You Know How to Keyword, Now What Do You Keyword?

You might know how to photograph, and have a great camera, but the enduring question is always what are you going to make pictures of? (Incidentally, that maxim is an incredible challenge. Keep it in mind, next time you get Gear Lust.) Similarly, these techniques are all great, but what are your keywords going to be?

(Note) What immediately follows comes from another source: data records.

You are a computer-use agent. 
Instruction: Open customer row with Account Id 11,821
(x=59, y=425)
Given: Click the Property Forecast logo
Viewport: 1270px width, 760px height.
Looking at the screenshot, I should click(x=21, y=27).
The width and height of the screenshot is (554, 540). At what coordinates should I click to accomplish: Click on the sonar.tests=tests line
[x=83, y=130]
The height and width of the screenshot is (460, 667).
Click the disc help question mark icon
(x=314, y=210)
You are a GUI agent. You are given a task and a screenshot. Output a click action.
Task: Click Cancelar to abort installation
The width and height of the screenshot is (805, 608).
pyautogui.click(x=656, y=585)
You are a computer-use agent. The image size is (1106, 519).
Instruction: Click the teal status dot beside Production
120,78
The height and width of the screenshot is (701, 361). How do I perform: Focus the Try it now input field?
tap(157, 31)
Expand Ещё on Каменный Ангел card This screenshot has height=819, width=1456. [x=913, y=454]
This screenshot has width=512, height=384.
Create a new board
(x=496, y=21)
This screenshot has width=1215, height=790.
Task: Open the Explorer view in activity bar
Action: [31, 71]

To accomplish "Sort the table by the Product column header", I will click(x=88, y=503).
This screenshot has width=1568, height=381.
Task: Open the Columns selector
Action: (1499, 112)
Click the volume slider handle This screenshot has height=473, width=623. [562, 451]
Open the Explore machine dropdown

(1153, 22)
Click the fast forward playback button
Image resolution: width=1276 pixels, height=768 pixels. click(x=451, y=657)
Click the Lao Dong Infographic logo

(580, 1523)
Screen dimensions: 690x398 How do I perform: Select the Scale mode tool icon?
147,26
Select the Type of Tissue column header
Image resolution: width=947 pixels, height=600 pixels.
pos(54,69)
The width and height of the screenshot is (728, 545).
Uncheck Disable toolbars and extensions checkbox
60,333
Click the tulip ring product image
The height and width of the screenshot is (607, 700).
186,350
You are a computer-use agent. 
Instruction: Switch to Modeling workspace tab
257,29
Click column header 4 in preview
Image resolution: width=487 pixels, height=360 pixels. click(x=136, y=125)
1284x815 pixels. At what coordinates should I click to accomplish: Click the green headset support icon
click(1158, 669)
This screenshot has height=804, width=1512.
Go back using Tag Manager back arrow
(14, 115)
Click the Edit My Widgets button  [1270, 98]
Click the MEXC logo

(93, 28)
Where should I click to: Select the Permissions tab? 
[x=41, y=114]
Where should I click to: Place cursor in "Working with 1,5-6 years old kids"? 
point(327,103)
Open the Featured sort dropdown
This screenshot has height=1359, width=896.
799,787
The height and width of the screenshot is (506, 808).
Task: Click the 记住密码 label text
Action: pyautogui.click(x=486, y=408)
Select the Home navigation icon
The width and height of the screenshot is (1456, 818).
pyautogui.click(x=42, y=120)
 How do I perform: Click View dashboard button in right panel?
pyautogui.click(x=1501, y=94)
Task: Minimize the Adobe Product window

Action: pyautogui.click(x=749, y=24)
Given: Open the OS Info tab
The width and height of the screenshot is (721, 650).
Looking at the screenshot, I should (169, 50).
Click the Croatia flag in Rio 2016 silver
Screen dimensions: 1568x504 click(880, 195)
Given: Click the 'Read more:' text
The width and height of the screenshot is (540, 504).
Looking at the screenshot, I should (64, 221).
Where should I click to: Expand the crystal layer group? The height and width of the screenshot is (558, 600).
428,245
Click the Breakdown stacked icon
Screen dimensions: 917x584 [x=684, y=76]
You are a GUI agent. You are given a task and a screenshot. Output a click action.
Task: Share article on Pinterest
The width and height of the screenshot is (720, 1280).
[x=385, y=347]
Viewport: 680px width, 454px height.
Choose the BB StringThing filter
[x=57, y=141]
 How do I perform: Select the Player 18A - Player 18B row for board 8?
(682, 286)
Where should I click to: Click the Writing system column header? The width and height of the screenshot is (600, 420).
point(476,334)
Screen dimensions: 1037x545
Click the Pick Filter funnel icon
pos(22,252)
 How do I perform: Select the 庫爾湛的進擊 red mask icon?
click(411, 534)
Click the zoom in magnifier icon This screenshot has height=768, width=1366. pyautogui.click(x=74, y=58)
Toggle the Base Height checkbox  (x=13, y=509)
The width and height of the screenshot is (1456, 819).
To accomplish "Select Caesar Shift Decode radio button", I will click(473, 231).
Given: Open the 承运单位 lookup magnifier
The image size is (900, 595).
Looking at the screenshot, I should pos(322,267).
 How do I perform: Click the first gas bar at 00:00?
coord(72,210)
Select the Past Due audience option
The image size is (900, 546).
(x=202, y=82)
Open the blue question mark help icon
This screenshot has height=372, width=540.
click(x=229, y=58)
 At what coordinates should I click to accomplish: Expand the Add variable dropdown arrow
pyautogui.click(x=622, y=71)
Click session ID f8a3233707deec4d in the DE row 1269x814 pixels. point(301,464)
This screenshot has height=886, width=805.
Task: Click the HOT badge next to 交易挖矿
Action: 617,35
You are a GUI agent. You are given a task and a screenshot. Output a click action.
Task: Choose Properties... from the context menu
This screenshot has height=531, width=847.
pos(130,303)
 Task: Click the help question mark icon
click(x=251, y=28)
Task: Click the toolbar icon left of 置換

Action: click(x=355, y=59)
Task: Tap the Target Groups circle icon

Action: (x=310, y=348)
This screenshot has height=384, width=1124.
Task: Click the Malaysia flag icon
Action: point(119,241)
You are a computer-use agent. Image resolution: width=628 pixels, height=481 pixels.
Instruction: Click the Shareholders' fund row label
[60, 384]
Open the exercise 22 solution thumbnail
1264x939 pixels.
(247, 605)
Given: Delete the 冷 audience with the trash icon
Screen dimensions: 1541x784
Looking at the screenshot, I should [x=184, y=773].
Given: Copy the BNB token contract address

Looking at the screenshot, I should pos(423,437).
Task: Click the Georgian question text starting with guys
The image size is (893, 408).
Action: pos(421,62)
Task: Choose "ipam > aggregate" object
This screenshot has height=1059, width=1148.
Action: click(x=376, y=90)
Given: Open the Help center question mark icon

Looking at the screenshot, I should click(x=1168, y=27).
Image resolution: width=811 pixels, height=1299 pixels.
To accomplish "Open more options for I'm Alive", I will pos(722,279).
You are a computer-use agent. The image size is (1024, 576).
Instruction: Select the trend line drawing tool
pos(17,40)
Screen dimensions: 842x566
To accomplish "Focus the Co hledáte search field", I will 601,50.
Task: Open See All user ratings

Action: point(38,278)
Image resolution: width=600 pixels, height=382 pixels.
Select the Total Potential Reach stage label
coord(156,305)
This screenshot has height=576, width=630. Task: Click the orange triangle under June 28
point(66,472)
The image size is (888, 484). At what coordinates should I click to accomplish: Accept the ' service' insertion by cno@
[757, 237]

Personally, I like to keep it simple: People, Places, Things and Events. I'm thinking that, in 20 years, I'm going to be much more interested in "who is this person?", "where was this photo taken?", "what is that?" and "why was I there?" than I will be in any particular note of the technique used. I mean, we have the EXIF data, so I can derive almost everything about the technique used from that information. Different kinds of photography will

I keyword places using a hierarchy like /Travel/{UK,Foreign/Continent}/Country{/Region}/City/Sub-location which produces such examples as:


  • /Travel/Foreign/USA/California/San Francisco/Golden Gate Bridge
  • /Travel/Foreign/USA/California/San Francisco/Yerba Buena Gardens
  • /Travel/Foreign/USA/California/Sacramento
  • /Travel/Foreign/Switzerland/Geneva/CERN
  • /Travel/Foreign/Greece/Athens/Acropolis
  • /Travel/UK/Scotland/Argyll/Isle of Mull/Craignure
  • /Travel/UK/Scotland/Glasgow/Byres Road


Names are much simpler: /People/{Family,Friends}/NameOfPerson. Events are keyworded thus: /Events/Event Type/Event Name/Participant Name. I find this keyword structure, along with my previously-blogged project organisation structure, helps me find anything I want to get back to with relative ease.